The eye itself evolves in its own way. The first obvious sign of its ageing is the difficultly in reading close up, which is known as presbyopia. In reality this is merely the revelation of a long process that affects the accommodative power of the crystalline lens. If one compares this power, at the age of twenty, with that of a four year-old child, it is already clear that a large part of the accommodative power has already been considerably reduced. But at that time it is still of no consequence. It is only around the age of forty-five that someone with no refractive error (emmetropia), begins to experience some difficulties with reading, which will only increase with age. The causes of presbyopia are due to structural changes in the crystalline lens and the ciliary muscles, which are responsible for modifying the curves of the lens. Up until the thirteenth century this was a major handicap for intellectuals and was resolved only by the introduction of magnifying lenses. Today we can consider that presbyopia has found its remedy in the remarkable solutions provided by designers of corrective spectacle lenses.
Everyone knows that cataract occurs with age. It is the main cause of changes to vision after the age of sixty-five. This gradual change in the crystalline lens leads to modifications in its transparency, which results in a range of visual defects, such as reduced acuity, glare or an alteration in contrast. Thanks to remarkable technical developments, cataract surgery,
is now a precise, short, out-patient procedure which restores normal vision.

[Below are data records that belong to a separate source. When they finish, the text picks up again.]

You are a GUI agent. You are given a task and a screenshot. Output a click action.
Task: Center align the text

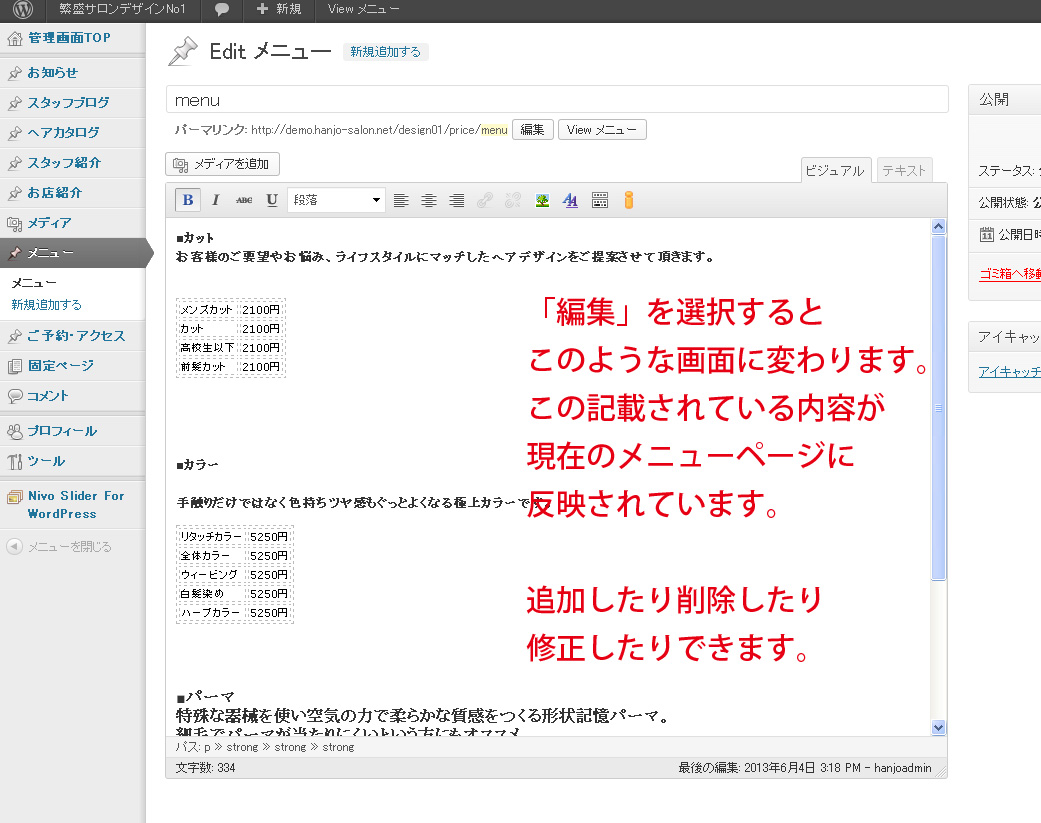click(429, 200)
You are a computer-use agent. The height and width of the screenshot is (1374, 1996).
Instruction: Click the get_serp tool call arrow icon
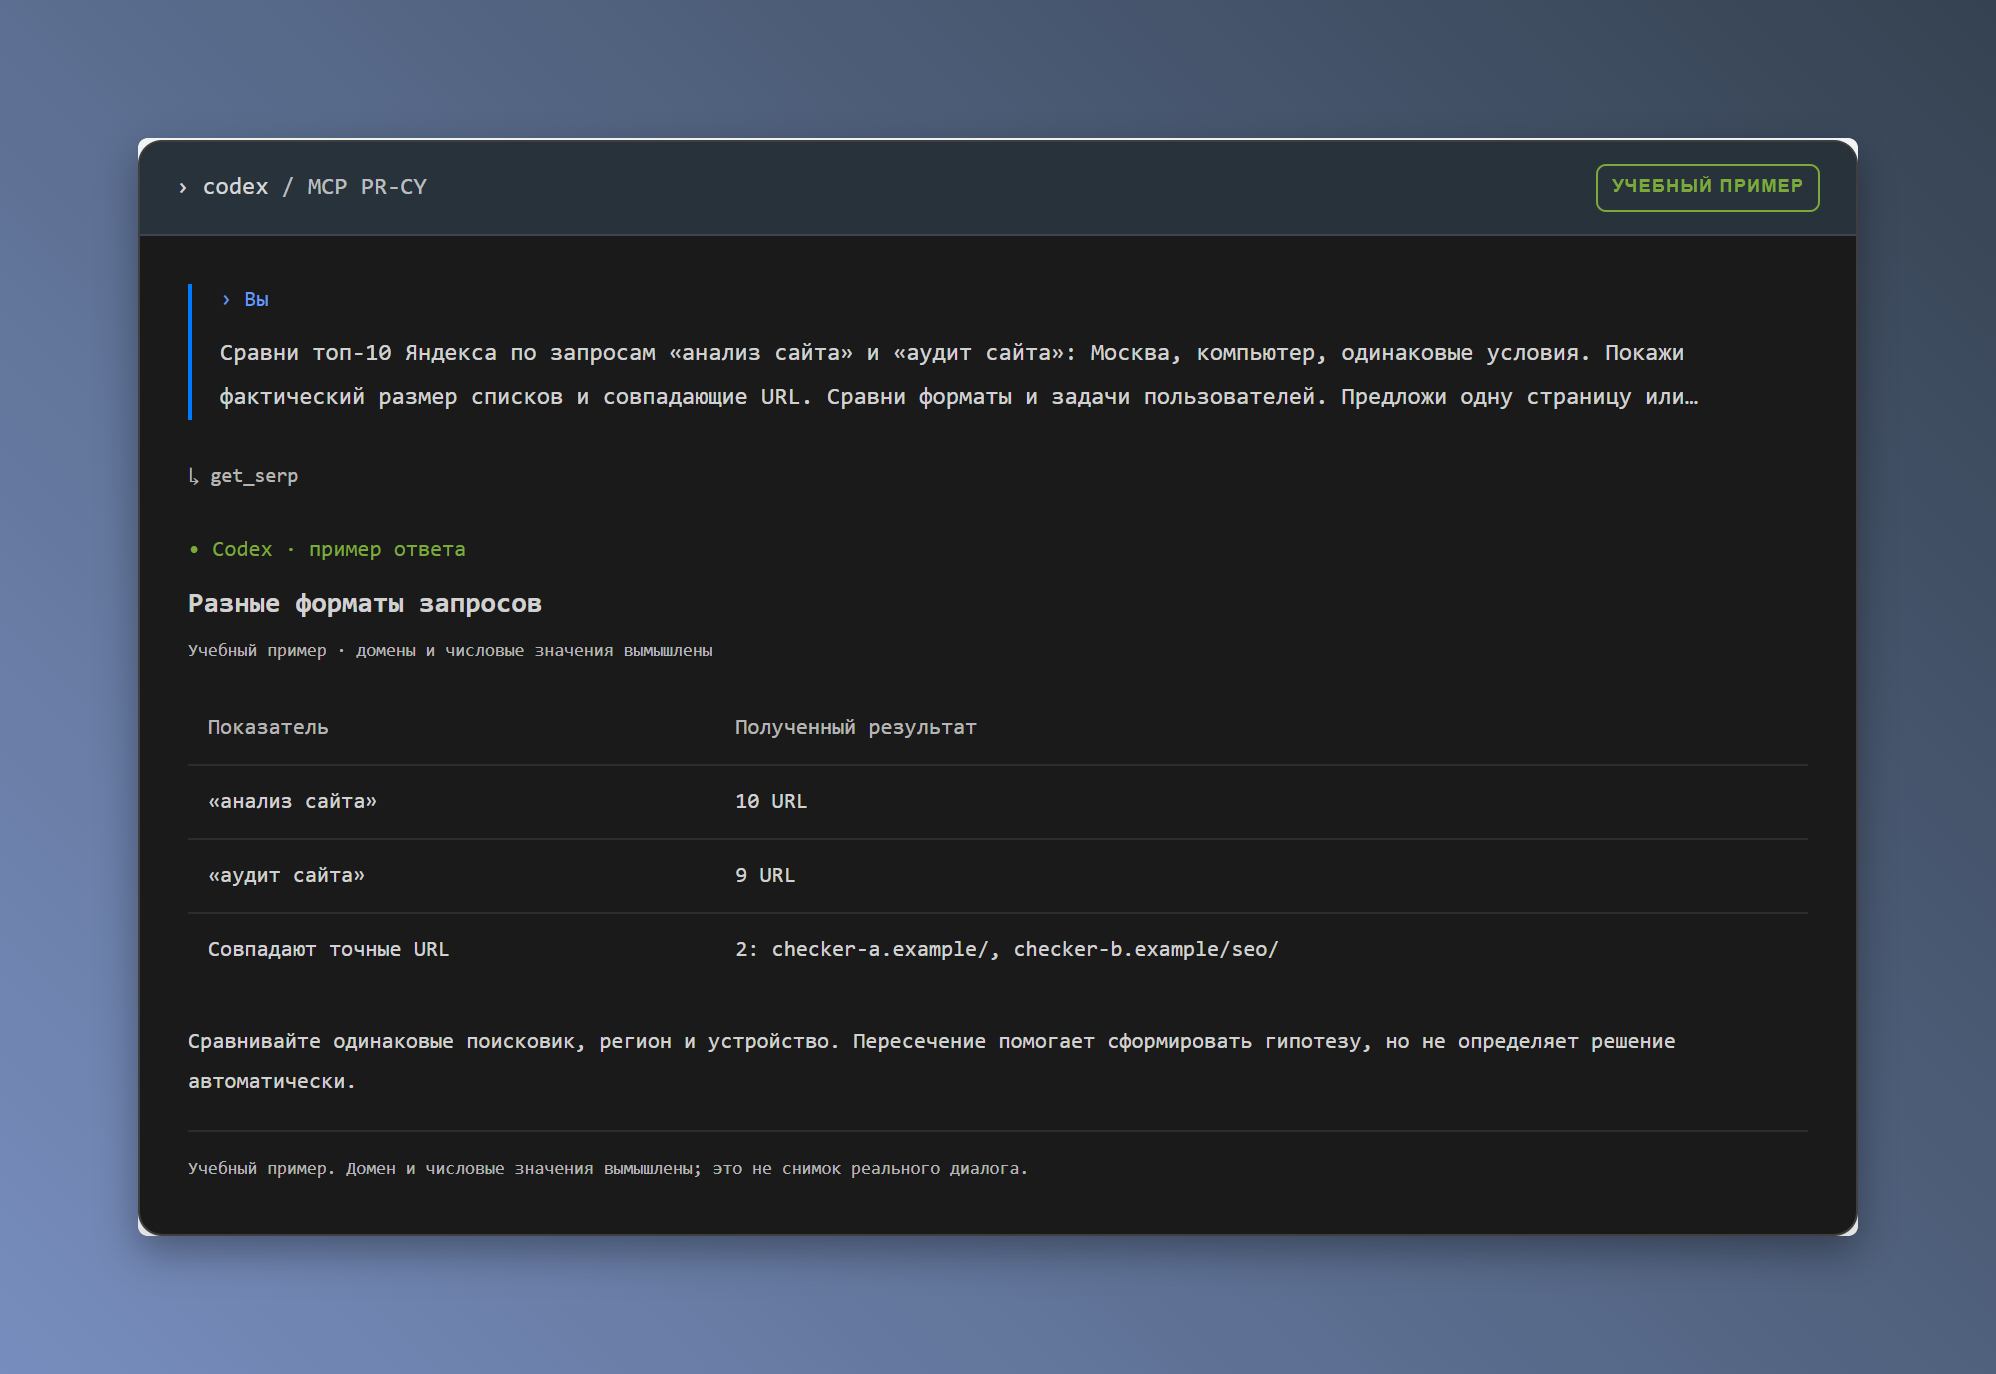pos(194,476)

It is in the retina where ageing is the most harmful to vision and the origin of major visual handicaps. Age-related macular degeneration (AMD) is the most common of these handicaps, and is understandably feared amongst the ageing population. With age the retina regularly loses photo-receptor cells (cone and rods) but without affecting vision, since 30% of them are enough to maintain what we consider to be normal vision. AMD affects around 25% to 30% of men and women aged over 80. It is the consequence of a degenerative alteration of the retina, which affects central vision, which is used for reading and seeing colours. It can occur from the age of around sixty, but only in a very low percentage of cases. This percentage increases regularly with age. AMD is expressed in two ways: the most common is a slow-progression, dry form, characterised by the presence of lipid deposits or “drusen” on the macula and, to a lesser extent, a fast-progressing exudative or “wet” form, characterised by major vascular proliferation. It has been clearly established that high-risk factors encourage the appearance of AMD (age, tobacco, oxidative), but also that major genetic factors are involved and these are beginning to be identified with precision.

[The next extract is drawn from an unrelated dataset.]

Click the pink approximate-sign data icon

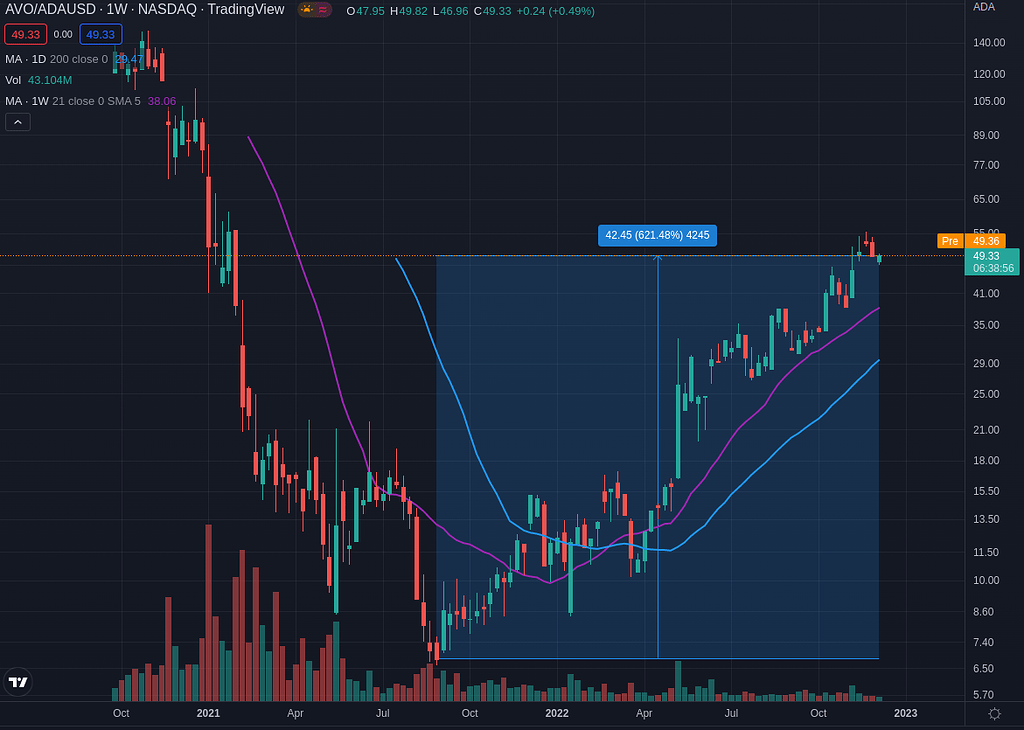point(324,10)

Although AMD is the major retinal complication during the ageing process, added to it are slow degenerative modifications to the retinal periphery. Degeneration of the vitreous humour, may be the cause of retinal tears, which are themselves responsible for retinal detachment. There is a particularly large incidence of these cases in very short-sighted people over the age of fifty.

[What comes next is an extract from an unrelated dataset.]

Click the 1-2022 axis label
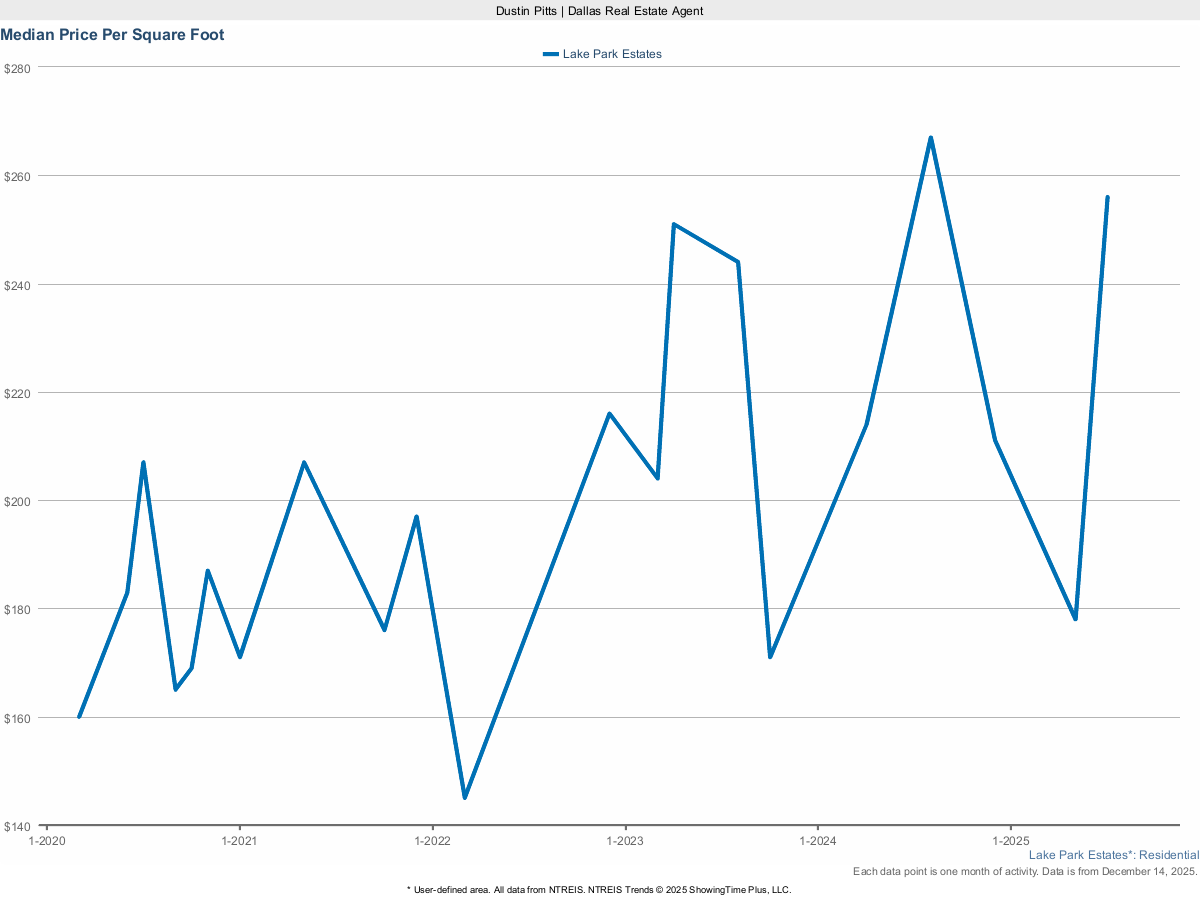1200x900 pixels. pyautogui.click(x=433, y=841)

It is often during an examination by an Eye Care Professional that a patient is found to have glaucoma. Patients are usually unaware that they are suffering from this terrible disease, since at the outset it is entirely without symptoms. If diagnosed early, glaucoma can be treated successfully. Without treatment we know that it leads to optic atrophy and irreversible loss of vision.
Although expressions of ageing on the eye mainly affect the clinical forms previously mentioned, there are many other signs. We have all noticed the changes that affect the eyes with age. Those eyes that were so fascinating, lose their sparkle and those previously highly colourful irises have now become dull. De-pigmentation of the iris is the cause of this, the pupil that was previously so black turns greyish in colour and the cornea that was so transparent often bears at its periphery a white ring, known as arcus senilis. The conjunctiva itself can become dull and yellowish because of growths called pingueculas. What to think about the “bags” that hang over or underline the eyelids and which are linked to the failing of an orbital septum, itself the victim of tissue degeneration? Why do old people so often have watery eyes? A condition caused by eyelid distortion and, above all, late onset obliteration of the tear ducts. This is an extremely common and unpleasant handicap, but to a lesser extent than the reverse, the constitution of ocular dryness, which is responsible for chronic keratitis and the need to humidify the eye several times a day.
Will we be able to write another story one day? The story of humans who could live up to the limits estimated by science, at least thirty years longer than our current averages without any expression of ageing.